◆ **Try it**: Please restate the data that follows word for word, with the pictures left out.

*** Block opens ***

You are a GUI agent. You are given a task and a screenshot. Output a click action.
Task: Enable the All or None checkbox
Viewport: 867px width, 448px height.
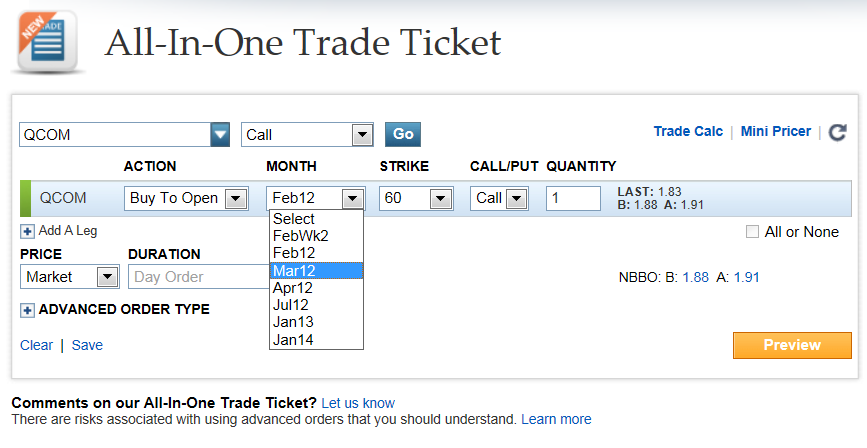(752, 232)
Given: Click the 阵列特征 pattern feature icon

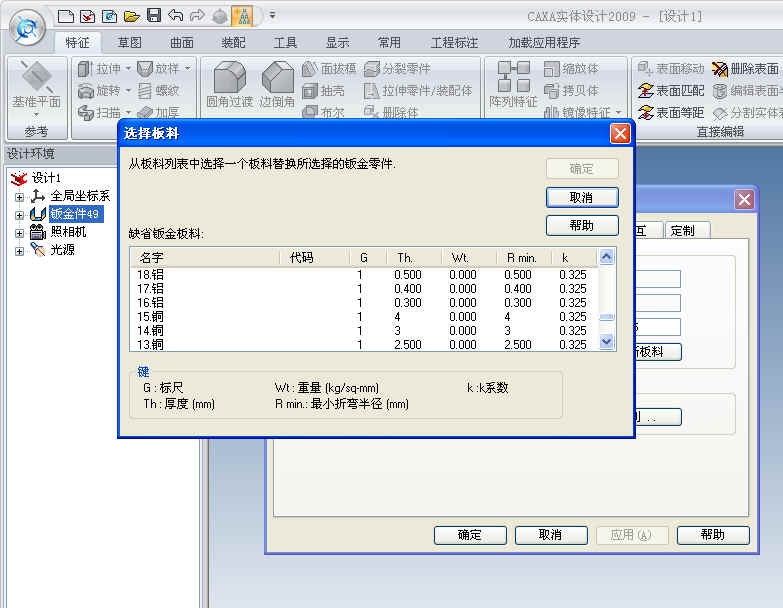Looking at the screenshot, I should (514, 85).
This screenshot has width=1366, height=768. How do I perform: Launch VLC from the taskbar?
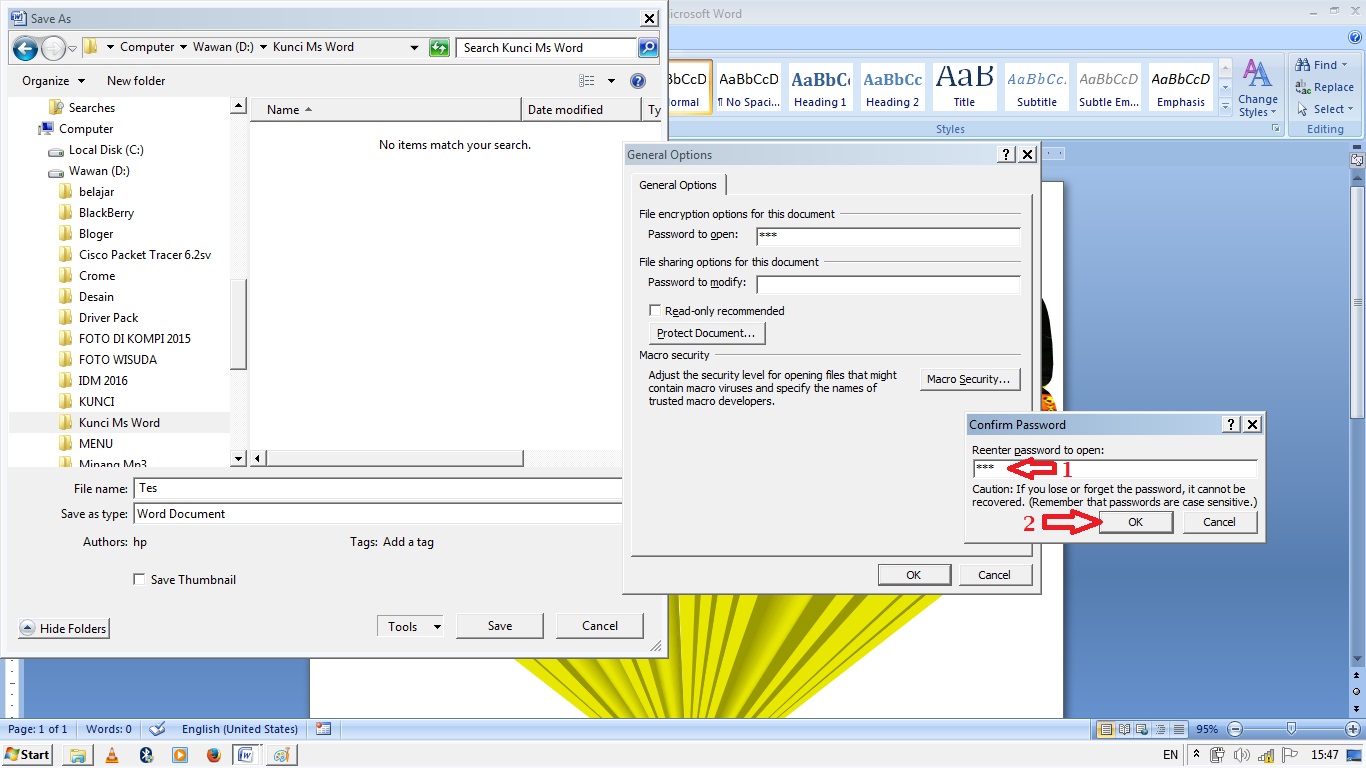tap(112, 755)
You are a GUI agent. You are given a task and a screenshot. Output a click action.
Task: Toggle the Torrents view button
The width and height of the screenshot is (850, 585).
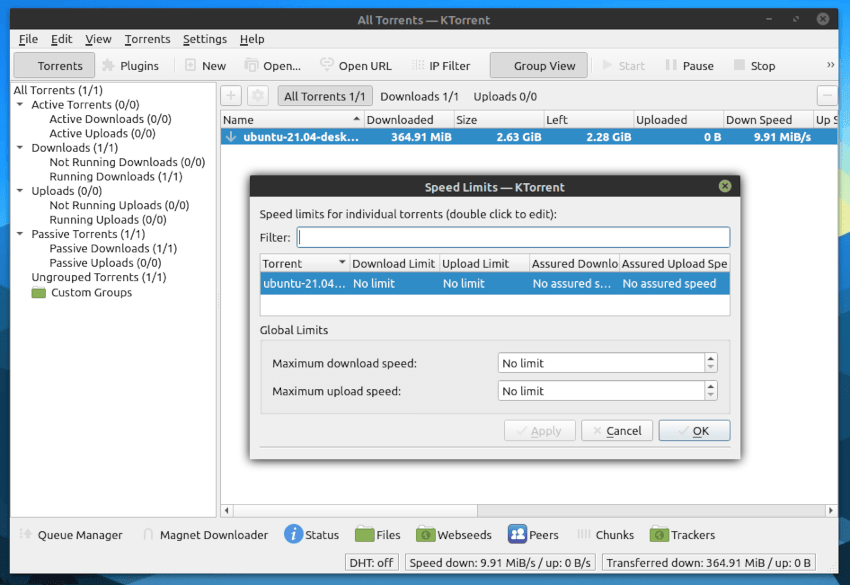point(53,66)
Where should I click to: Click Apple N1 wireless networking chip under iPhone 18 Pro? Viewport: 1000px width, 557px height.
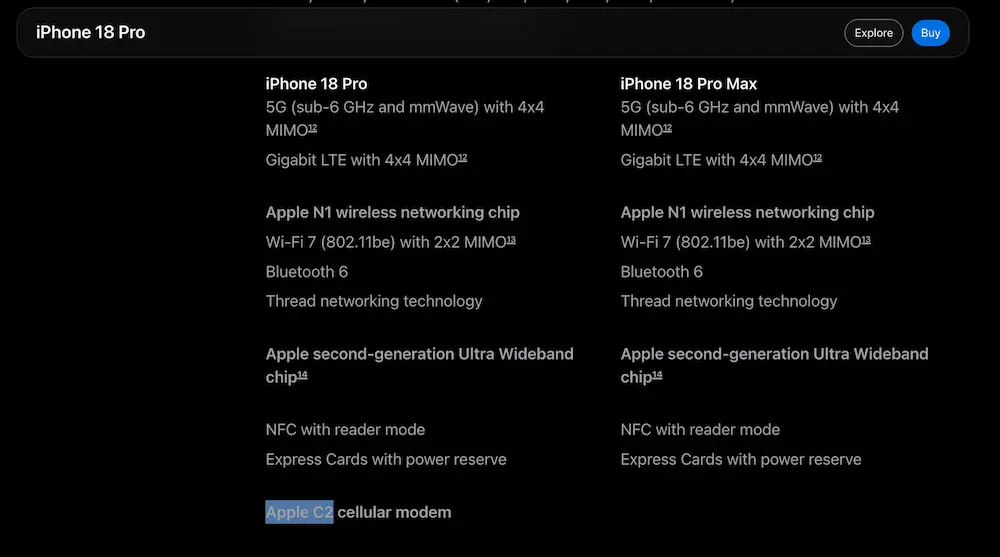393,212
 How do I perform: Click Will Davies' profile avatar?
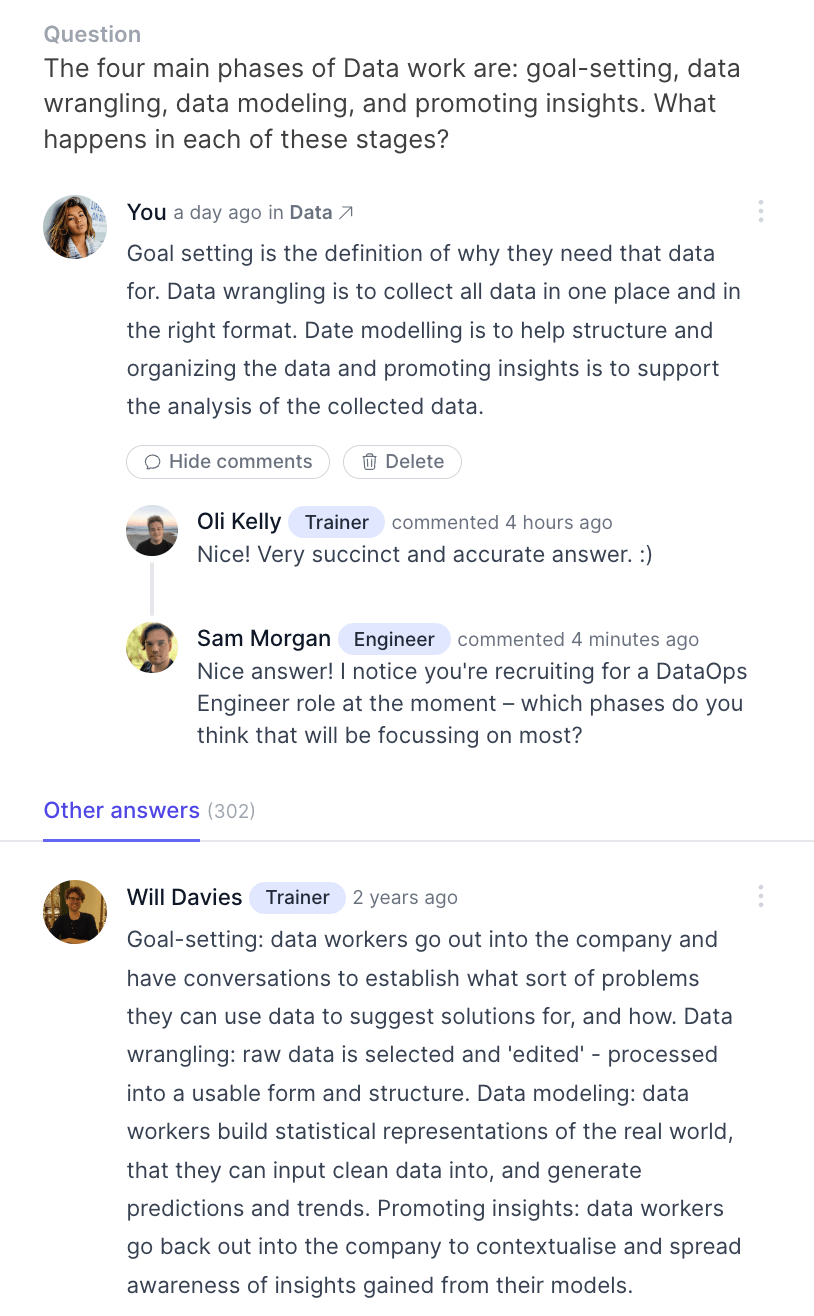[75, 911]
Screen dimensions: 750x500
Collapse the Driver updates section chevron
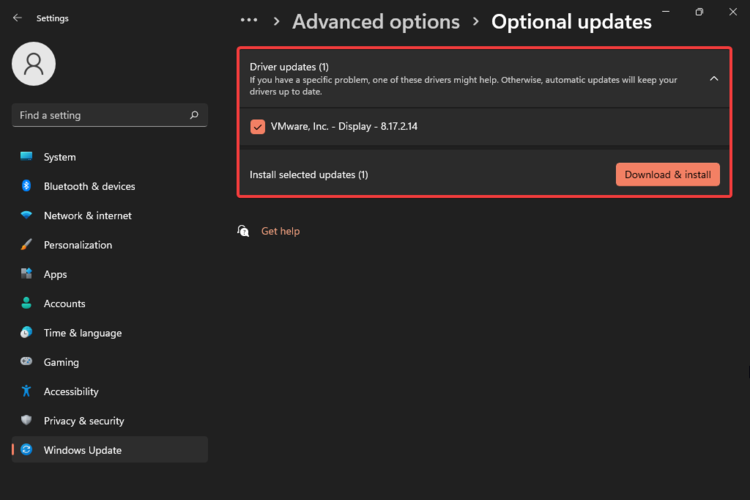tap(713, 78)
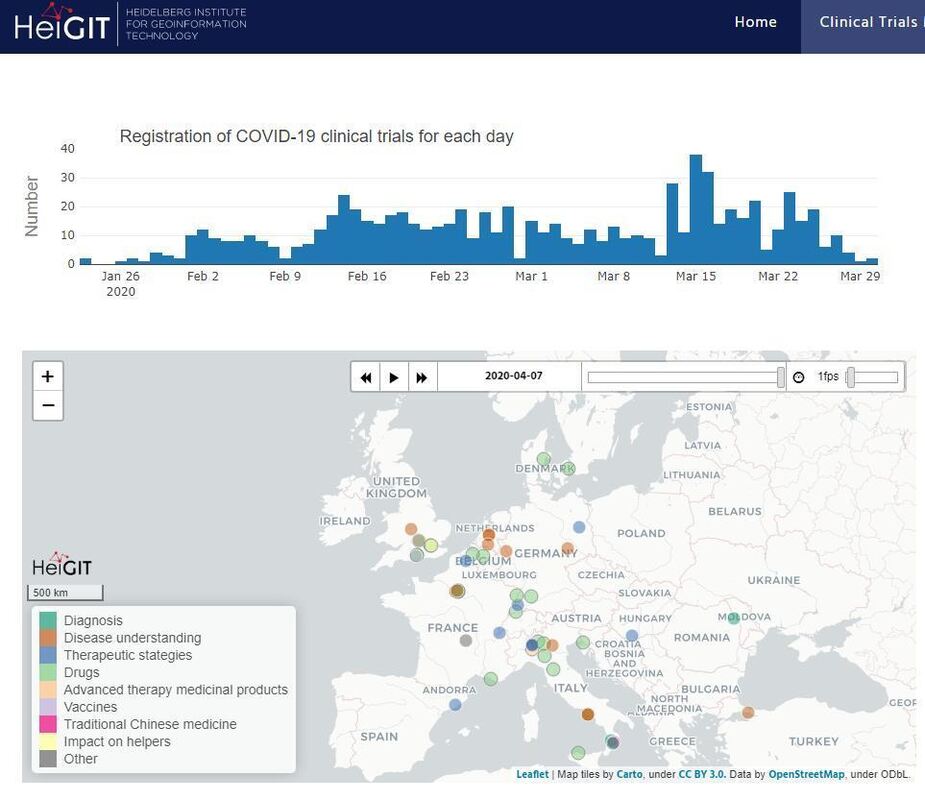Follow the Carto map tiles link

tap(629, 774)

*** Block closes ***

◆ **Exercise answer**:
You are a GUI agent. You are given a task and a screenshot. Output a click action.
Task: Enable the All or None checkbox
Viewport: 867px width, 448px height.
(752, 232)
Given: Click the 阵列特征 pattern feature icon

Looking at the screenshot, I should (514, 85).
This screenshot has width=1366, height=768. How do I perform: Launch VLC from the taskbar?
tap(112, 755)
You are a GUI agent. You are given a task and a screenshot. Output a click action.
Task: Toggle the Torrents view button
The width and height of the screenshot is (850, 585).
point(53,66)
Where should I click to: Click Apple N1 wireless networking chip under iPhone 18 Pro? Viewport: 1000px width, 557px height.
393,212
 How do I perform: Click Will Davies' profile avatar?
[75, 911]
Screen dimensions: 750x500
Collapse the Driver updates section chevron
tap(713, 78)
Follow the Carto map tiles link

tap(629, 774)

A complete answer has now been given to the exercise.